» **PROBLEM DESCRIPTION**
Please return only the lines from the one holding "[Salford CVS] (48, 656)" through the one holding "PRIJAVA (170, 2508)", exactly as they appear in the records below, both ends included.

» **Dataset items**
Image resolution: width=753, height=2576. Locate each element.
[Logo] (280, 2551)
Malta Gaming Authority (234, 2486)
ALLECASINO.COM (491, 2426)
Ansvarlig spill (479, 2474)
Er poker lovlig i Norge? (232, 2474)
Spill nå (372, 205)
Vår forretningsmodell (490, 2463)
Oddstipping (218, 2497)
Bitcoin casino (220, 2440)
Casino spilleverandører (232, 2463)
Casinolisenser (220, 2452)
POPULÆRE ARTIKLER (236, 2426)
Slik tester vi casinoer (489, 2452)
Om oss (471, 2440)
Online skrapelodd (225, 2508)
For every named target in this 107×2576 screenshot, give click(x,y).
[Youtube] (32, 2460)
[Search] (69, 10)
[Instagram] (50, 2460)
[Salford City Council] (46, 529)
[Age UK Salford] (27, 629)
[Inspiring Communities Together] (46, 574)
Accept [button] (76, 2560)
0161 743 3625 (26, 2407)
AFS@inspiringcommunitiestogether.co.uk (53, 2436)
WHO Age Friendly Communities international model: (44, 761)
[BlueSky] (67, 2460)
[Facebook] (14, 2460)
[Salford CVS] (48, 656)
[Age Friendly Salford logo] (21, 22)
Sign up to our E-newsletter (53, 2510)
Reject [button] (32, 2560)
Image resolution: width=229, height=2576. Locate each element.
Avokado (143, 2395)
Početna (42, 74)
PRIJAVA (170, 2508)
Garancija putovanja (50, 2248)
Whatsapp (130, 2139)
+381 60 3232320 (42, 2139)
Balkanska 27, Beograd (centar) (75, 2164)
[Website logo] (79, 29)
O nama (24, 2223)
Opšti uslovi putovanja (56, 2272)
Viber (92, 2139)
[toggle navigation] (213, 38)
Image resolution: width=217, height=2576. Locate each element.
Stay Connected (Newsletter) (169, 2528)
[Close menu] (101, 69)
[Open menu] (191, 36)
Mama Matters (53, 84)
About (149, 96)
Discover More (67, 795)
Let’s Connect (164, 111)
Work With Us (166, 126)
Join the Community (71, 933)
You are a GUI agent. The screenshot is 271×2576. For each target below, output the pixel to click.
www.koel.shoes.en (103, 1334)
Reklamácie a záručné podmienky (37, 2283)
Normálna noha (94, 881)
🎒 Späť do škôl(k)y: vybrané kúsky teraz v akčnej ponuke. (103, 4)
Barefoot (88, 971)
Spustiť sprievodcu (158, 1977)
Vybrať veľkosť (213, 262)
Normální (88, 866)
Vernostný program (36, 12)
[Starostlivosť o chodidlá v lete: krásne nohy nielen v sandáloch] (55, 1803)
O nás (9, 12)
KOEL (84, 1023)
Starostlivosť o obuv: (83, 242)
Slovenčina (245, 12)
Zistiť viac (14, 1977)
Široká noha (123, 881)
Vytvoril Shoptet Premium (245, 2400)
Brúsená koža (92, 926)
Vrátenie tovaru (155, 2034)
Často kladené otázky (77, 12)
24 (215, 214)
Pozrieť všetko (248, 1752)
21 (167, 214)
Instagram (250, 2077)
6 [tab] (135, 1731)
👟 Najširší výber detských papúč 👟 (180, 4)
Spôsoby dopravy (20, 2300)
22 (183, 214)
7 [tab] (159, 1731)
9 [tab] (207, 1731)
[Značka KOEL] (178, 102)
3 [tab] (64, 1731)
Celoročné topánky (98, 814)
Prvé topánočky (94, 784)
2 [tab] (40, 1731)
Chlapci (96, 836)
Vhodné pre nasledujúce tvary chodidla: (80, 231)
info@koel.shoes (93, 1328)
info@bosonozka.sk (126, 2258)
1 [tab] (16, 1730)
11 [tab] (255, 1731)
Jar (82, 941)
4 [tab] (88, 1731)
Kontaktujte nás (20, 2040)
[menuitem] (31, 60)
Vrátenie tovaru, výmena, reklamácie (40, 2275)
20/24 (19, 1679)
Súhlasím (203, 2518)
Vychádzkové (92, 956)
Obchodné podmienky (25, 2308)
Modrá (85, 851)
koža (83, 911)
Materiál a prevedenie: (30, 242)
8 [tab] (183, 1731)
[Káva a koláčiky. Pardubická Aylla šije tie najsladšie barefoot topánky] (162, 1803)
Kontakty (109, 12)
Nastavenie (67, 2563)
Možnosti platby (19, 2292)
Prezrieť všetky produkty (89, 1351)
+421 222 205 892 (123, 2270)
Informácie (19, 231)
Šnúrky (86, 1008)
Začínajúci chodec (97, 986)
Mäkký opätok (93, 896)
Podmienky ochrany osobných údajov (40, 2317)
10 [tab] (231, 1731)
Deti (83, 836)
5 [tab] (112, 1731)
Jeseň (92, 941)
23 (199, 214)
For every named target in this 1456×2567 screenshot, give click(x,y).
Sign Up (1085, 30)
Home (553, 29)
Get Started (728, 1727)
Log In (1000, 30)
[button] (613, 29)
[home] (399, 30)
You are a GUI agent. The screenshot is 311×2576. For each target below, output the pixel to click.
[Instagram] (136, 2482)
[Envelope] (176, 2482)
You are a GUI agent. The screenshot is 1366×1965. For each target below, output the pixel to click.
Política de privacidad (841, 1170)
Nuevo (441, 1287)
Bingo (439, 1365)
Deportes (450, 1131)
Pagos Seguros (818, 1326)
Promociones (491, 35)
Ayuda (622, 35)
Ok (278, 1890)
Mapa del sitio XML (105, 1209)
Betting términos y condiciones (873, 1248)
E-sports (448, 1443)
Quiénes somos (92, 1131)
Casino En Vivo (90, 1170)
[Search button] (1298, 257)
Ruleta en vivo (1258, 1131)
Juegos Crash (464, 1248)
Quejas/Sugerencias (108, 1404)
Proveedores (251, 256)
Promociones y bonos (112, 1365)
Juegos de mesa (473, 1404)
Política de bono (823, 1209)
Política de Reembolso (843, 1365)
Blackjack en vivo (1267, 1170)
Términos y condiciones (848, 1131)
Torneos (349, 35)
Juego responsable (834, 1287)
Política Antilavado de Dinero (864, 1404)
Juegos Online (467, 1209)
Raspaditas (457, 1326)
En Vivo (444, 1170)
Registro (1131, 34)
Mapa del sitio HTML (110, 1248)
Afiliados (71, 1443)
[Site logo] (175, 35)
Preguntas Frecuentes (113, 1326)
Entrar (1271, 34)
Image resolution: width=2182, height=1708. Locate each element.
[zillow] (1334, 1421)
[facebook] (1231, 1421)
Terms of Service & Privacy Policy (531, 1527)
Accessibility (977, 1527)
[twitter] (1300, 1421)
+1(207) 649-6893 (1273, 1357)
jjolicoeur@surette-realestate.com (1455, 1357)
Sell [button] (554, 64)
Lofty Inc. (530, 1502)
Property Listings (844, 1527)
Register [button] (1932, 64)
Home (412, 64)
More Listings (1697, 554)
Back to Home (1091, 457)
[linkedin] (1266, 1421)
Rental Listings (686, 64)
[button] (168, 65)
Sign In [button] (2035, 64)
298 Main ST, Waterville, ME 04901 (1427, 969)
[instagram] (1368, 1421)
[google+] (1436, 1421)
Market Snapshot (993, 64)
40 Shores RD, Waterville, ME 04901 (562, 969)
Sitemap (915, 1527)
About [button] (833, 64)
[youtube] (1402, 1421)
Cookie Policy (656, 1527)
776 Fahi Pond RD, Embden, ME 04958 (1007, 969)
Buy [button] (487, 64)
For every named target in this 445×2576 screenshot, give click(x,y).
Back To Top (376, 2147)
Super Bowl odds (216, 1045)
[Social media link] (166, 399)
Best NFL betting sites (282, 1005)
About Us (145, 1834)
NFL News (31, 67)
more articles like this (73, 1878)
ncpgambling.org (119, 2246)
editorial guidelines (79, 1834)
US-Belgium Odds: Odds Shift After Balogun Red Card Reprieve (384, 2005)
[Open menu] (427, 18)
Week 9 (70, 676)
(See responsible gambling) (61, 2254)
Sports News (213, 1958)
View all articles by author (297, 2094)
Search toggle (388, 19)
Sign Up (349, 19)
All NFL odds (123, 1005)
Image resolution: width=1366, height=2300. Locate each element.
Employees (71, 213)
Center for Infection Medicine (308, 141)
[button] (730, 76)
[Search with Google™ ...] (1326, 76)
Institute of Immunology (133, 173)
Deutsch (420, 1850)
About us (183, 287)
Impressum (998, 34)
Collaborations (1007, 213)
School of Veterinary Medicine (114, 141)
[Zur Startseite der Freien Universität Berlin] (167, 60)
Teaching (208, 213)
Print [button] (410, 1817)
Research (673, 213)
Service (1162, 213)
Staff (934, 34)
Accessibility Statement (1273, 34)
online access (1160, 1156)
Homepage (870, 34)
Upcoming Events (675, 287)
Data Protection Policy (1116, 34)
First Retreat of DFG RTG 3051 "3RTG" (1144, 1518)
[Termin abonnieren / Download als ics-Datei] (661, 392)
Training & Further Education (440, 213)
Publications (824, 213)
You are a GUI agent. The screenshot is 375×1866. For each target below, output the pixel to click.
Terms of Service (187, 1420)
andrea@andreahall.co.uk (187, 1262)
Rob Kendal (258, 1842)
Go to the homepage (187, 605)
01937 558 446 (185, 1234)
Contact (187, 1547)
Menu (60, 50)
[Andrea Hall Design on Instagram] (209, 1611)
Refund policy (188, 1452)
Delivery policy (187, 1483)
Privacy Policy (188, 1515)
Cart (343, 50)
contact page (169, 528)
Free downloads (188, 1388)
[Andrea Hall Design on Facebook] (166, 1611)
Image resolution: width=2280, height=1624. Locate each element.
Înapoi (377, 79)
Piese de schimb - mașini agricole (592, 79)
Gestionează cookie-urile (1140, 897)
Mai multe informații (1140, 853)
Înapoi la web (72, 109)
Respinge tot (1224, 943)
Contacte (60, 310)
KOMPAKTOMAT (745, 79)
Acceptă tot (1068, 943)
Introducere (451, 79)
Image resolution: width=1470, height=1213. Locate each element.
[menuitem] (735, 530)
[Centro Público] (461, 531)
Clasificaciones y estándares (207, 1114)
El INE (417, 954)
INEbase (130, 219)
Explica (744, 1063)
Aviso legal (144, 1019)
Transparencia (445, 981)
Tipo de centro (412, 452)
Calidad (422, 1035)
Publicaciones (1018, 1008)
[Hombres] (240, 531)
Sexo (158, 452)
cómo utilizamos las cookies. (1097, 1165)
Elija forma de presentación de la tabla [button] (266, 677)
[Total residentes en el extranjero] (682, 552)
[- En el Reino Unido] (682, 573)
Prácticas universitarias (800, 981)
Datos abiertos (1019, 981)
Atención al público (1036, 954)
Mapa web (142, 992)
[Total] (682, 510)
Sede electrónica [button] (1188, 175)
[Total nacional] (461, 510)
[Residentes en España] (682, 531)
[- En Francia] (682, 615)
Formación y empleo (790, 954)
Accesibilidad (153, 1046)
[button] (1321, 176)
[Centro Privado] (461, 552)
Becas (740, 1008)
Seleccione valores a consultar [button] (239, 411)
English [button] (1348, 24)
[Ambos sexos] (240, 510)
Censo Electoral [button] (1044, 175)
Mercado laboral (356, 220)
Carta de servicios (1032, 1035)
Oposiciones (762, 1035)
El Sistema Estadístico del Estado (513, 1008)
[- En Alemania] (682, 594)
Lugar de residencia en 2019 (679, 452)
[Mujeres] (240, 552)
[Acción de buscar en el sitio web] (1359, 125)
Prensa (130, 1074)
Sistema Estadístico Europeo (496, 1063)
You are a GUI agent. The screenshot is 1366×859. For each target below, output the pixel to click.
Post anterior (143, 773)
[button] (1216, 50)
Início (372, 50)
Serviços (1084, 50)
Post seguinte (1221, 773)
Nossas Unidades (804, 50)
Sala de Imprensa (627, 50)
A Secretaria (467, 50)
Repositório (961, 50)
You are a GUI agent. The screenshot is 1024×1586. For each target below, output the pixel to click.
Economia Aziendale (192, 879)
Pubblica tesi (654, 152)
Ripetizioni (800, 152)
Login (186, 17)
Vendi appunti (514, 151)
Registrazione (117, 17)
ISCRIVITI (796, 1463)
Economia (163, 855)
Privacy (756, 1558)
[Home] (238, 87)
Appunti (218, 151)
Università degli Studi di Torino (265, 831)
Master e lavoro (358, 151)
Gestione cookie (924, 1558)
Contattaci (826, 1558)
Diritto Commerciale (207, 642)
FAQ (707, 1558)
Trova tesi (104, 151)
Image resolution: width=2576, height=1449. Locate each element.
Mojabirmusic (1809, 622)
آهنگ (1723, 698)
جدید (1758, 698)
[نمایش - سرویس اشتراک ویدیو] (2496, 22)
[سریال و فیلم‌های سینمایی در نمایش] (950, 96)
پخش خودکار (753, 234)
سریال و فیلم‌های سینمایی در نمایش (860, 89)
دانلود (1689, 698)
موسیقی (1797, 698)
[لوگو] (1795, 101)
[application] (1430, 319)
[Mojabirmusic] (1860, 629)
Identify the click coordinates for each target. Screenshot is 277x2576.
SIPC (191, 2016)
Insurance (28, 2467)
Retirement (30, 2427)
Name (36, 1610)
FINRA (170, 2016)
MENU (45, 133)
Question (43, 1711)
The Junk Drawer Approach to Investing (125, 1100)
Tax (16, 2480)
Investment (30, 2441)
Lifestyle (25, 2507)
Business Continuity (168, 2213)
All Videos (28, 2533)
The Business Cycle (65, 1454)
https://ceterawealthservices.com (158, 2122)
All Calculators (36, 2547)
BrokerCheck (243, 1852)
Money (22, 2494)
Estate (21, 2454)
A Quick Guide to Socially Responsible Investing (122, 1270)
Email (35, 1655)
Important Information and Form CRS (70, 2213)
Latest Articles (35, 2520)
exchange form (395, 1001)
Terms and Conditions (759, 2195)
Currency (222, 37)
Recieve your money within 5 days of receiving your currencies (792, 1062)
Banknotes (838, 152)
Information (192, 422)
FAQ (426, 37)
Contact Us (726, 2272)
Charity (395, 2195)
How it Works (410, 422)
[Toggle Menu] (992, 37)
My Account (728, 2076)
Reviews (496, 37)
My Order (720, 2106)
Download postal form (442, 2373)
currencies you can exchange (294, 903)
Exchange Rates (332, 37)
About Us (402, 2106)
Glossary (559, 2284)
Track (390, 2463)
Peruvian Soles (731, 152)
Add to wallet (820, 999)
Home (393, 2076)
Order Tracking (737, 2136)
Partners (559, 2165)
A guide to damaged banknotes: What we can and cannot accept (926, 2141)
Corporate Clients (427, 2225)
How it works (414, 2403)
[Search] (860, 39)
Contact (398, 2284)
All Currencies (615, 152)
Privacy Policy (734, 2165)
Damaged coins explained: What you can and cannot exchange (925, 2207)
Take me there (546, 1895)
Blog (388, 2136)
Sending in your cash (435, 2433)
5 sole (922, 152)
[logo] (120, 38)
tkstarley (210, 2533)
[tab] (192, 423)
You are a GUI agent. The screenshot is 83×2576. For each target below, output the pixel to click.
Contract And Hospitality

» **RESPONSE TO THIS TASK**
[Salford CVS] (48, 656)
[Age Friendly Salford logo] (21, 22)
Sign up to our E-newsletter (53, 2510)
Reject [button] (32, 2560)
Image resolution: width=229, height=2576. Locate each element.
Avokado (143, 2395)
Početna (42, 74)
PRIJAVA (170, 2508)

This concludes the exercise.